··· DOCUMENT SEGMENT ···

Up next week for RM reporting will be Andrew with Preso and Training Outlines; Shawn and Sharron on Accessibility Intro;Howard on Evaluation Templates; Brent on WCAG Overview. Last week's survey included input about the use of WAT in the current Easy Checks draft and an opportunity to rank the suggested title replacements for the 'short term accessibility fix' document. After brief discussion the following resolutions passed:
Brent: links to tool in the agenda. Please feel free to use this. Remember that this process is being developed as we do it. We are learning how to be effective since this is the first attempt for EO participants to take such an active maintenance role. When an RM has a question to put on the survey, please rememeber to look at the responses and use that to help you take next steps. The responses may also help you determine if you need to meet with planning group.
... or you may need to work with the commenter and/or bring to the full group.
... also a reminder of the weekly teleconference availability survey.
MaryJo: Here is the link to the project plan, which it is easier for me to talk to . I completed the proposed plan and have sent out email to try to get feedback. When I get that review and comments, I will incorporate any changes and finalize.
<maryjom> Policies_Project_Plan
Brent: I understood your request to be for tech support but then realized you were looking for more detailed feedback and so I will dig a bit deeper and get the planning team to look at it as well. We will get you the feedback you need and appreciate your effort.
... appreciate the plan on the wiki. Any questions about this?
Sharron: Just looking for feedback from the planning group?
MaryJo: Yes, to be sure I have not overlooked anything and the layout and technical feasibility are aligned.
Brent: will get your feedback quickly and get back to you asap.
<Brent> Tutorials
Eric: A few comments have come in mainly for menues tutorial. Am reviewong those and looking for ways to get into this. It is not real clear at this time what are our goals and how to get these published. Trying to find ways to loop in the people who wanted to help.
... a lot of good proposals I think we can use most of the suggestions, probably do not to have as was suggested a full aria implemented menu.
... pointed out some things that have changed in terms of aria guidance. Small changes but important.
Sharron: OK what that dialogue reminded me of was that technical resources as opposed to advocacy support requires more careful and timely monitoring. The updates and current accuracy of the guidance we provide becomes critically important. What resources do we anticipate we will have to keep these resources relevant and current?
Eric: Using the framework of the RMLC we should have the ability to do that perhaps. First step is to complete and publish the existing tutorials. Since we have lagged in publication, we now have both technical and editorial changes that must be made.
... once we get over the hump of publishing what exists and are confident that it is accurate and current, the maintenance should be efficiently done by EO volunteers.
Howard: The application menu is quite useful. I used the menu tutorial in a recent review and have some feedback.
Eric: Please put it in GitHub.
Shadi: About the question of whether application menus are out of scope. Is the true scope well defined in the intro?
Eric: In this case, there was confusion from the person commenting. What we are doing now is to give just a glimpse, a pointer toward aria for application menus. This request was for a tutorial that is an entirely aria menu.

··· DATA PROVIDED ···

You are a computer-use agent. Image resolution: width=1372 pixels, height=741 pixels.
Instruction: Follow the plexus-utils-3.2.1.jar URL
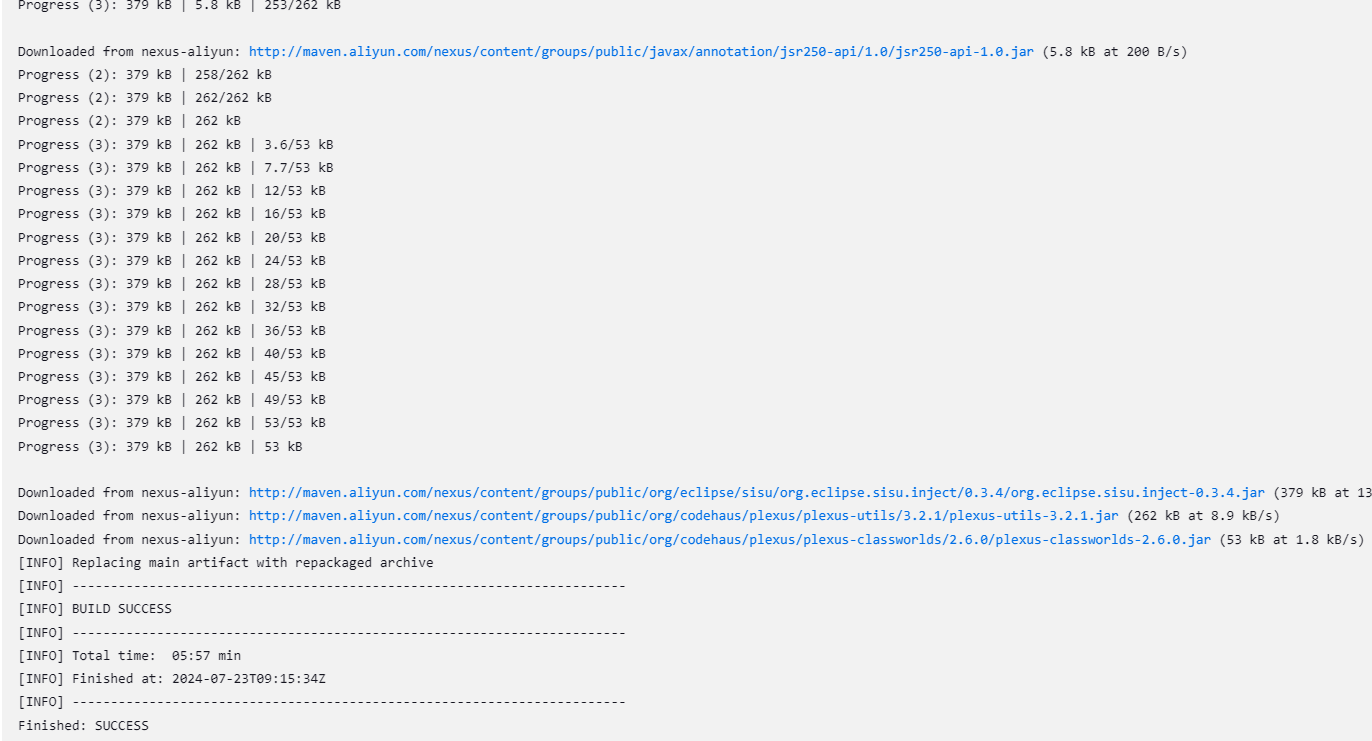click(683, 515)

···

• [GOAL A]
Which topics are assigned in the meeting minutes for next week's RM reporting, and who covers each one?
• [GOAL B]
According to the meeting minutes, why do the existing tutorials now need both technical and editorial changes before they can be published?
• [GOAL C]
Write the next part of the meeting minutes, picking up after Eric's remark about the request for an entirely aria menu.

• [TASK ANSWER A]
- Preso and Training Outlines: Andrew
- Accessibility Intro: Shawn and Sharron
- Evaluation Templates: Howard
- WCAG Overview: Brent

• [TASK ANSWER B]
The group has lagged in publishing the tutorials. Because of that delay, both technical and editorial changes have built up and must be made first.

• [TASK ANSWER C]
Shadi: I was not suggesting to expand the scope but only to be clear in the intro that this is about basic menu concepts and let people now to look elsewhere for more advanced application and aria menu techniques.
Eric: Yes, we can put that in a wish list and make the intention clearer in the intro.
Brent: Any other questions or comments on this?
<Brent> Mobile Accessibility: https://www.w3.org/WAI/mobile/
Susan: Getting my engine started on this, brief requirements doc in wiki. Shawn has made a quick fix in the meantime that was requested by Judy.
... my first pass will be to address the wall of text. When moving on to the overlap and older users pages there will be more work and I welcome any help that people can give. About ready to send the full proposal to the planning group.
Brent: Adina will be a good resource for this when she is back mid October or so. Everyone who is interested in helping, please contact Susan.
... any additional comments, questions?
... you mentioned there are sub-pages. How many pages are we looking at?
Susan: Three pages is correct
<Brent> Accessible UI components list GitHub draft
Eric: Pretty quick. When I look at the plan, there are many inter-related tasks that need an extended period of time. I need to set aside a substantial amount of uninterrupted time to complete it.
Brent: Is that something where you want to pull it off the update cycle?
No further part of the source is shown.